Ontarian's are facing extreme financial pressure as more mortgages come up for renewal at higher interest rates, coupled with rising unemployment, according to a new report by Equifax.
The report reveals that in Ontario, the total mortgage balance reaching “severe delinquency” — defined as 90 days or more without payment — surpassed $1 billion for the first time in the first quarter of 2024. This figure is double the level recorded before the pandemic.
Rebecca Oakes, Vice-President of Advanced Analytics at Equifax Canada, described the situation as "shocking." She noted, "It’s not a case of it’s increasing or flattening — it’s still on an upward trajectory in terms of missed payments. That really is where the concern is coming from."
Mortgage delinquency rates have surged in both Toronto and Vancouver, the cities with the highest housing demand in the country. Delinquencies for mortgages over 90 days past due rose in Toronto to 0.14 percent in Q1 2024 from 0.09 percent in Q1 2020, and in Vancouver, the number increased to 0.14 percent from 0.11 percent during the same period.
Equifax estimated that about 34,000 consumers missed a payment on their mortgage in the quarter, marking a roughly 23 percent increase from a year ago.
Nationally, while mortgage delinquency rates remained lower than pre-pandemic levels, provinces like Alberta, Saskatchewan, and Manitoba recorded some of the highest non-mortgage debt and delinquency rates in the quarter.
Overall, Canadians are accumulating more debt across all categories. Consumer debt rose to $2.46 trillion, a 3.5 percent increase from the previous year. However, many are struggling to pay it off, with over 1.26 million consumers — about three percent of all Canadians — missing at least one credit payment, the highest number since 2020.
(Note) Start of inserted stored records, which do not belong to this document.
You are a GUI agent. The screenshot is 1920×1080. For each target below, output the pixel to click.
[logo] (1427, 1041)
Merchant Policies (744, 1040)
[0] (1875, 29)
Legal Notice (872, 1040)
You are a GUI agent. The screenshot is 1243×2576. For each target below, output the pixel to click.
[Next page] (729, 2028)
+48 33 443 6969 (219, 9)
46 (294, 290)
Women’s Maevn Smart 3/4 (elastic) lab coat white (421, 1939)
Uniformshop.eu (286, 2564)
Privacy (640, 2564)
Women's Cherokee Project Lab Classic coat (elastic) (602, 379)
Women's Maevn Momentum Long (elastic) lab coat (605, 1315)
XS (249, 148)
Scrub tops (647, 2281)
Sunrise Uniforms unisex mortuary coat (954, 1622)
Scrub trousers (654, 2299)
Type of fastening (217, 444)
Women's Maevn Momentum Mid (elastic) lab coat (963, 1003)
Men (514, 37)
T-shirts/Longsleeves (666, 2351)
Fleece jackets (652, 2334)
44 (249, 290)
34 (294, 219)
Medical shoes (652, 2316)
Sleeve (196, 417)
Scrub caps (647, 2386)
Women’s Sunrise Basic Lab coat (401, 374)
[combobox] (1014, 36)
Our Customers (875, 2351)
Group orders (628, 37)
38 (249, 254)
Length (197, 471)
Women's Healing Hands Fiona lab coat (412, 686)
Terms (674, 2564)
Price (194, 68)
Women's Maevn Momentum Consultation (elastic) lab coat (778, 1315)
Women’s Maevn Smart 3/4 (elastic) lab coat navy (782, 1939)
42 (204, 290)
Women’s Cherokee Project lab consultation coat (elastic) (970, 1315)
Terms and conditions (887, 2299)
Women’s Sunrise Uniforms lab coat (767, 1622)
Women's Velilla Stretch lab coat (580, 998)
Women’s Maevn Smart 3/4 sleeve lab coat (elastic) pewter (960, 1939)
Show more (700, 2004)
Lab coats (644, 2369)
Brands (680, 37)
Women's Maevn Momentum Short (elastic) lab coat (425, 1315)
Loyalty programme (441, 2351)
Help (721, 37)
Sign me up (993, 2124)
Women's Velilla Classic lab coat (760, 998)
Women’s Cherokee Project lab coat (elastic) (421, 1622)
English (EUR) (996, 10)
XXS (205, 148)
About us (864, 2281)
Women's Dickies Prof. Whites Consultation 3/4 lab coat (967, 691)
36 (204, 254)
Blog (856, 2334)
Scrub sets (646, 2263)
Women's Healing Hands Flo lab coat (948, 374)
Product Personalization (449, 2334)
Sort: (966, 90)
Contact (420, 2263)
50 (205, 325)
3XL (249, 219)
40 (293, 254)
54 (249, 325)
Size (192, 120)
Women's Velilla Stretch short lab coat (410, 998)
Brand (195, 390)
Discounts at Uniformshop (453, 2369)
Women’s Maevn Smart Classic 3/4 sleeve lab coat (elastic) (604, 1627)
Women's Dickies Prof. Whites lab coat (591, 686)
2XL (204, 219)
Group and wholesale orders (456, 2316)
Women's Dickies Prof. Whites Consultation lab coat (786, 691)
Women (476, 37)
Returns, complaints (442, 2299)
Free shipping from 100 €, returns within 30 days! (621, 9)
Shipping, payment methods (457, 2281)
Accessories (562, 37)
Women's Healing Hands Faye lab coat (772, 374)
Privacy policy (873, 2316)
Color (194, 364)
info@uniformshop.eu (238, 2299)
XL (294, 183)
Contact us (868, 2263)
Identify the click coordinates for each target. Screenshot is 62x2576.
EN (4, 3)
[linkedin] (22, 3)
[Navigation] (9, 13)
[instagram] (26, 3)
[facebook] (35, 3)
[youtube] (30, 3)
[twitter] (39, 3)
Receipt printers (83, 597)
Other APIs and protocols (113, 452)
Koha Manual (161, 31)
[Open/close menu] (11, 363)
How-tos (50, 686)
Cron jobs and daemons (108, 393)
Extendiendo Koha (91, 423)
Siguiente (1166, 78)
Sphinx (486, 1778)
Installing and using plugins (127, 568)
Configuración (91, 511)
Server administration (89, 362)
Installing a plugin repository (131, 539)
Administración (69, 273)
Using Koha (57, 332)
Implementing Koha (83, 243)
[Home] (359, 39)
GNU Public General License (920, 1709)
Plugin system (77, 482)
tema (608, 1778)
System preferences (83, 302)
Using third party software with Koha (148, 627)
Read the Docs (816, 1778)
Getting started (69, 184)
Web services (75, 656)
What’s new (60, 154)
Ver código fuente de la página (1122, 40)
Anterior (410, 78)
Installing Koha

According to Equifax, auto loans and lines of credit are facing the highest risk of missed payments. Oakes explained that when consumers experience a credit crunch, the last product to see delinquencies is typically mortgages.
“We are really seeing consumers trying to adapt to the situation more than we have done in the past,” Oakes said.
Equifax found that consumers are now checking their credit scores more frequently, shopping around for better rates, switching from the Big Five banks to other lenders, and, in Ontario, considering moving to provinces with a lower cost of living.